» **About this task**
Write down exactly what lies from the line containing "Open the File menu" to the end of the records, inclusive, and omit the pictures.

Collected data:
* * *

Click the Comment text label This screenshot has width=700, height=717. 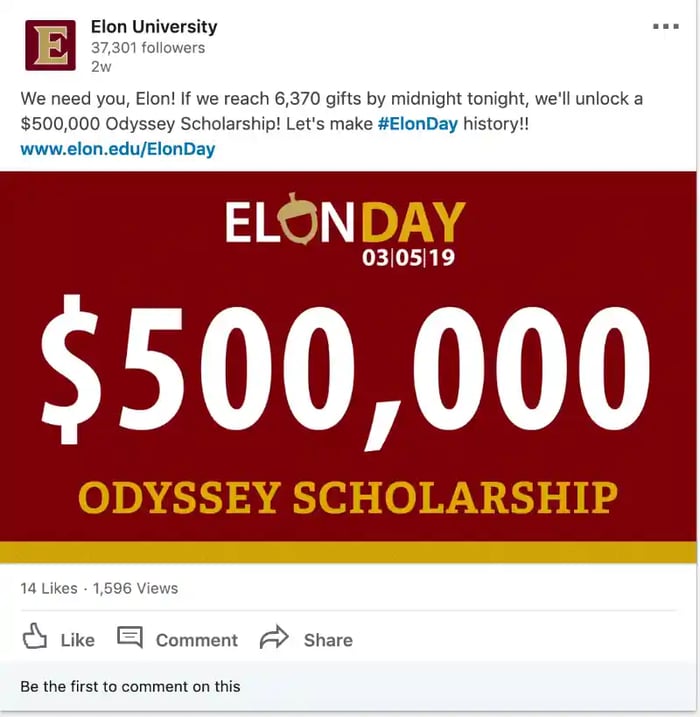[x=196, y=640]
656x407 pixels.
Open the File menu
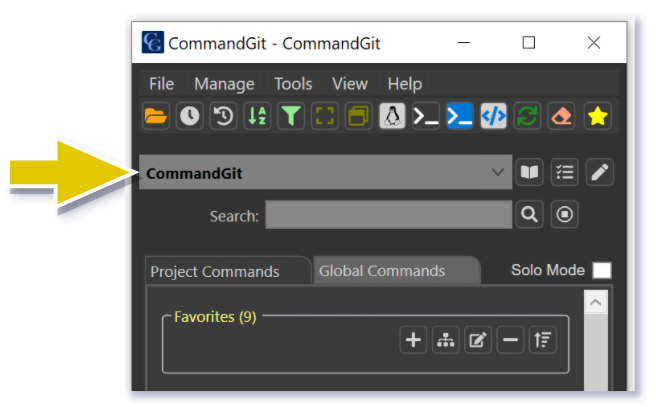coord(162,84)
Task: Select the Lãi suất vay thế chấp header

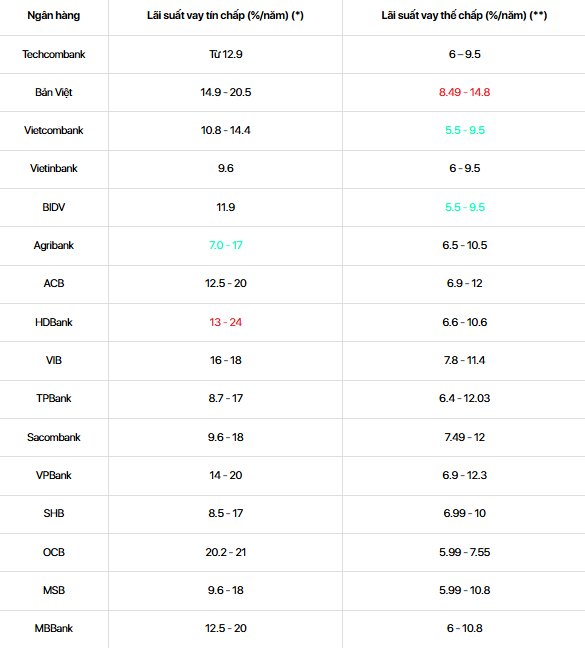Action: [x=464, y=16]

* * *

» **Solved problem**
Open the File menu
coord(162,84)
Task: Select the Lãi suất vay thế chấp header

Action: [x=464, y=16]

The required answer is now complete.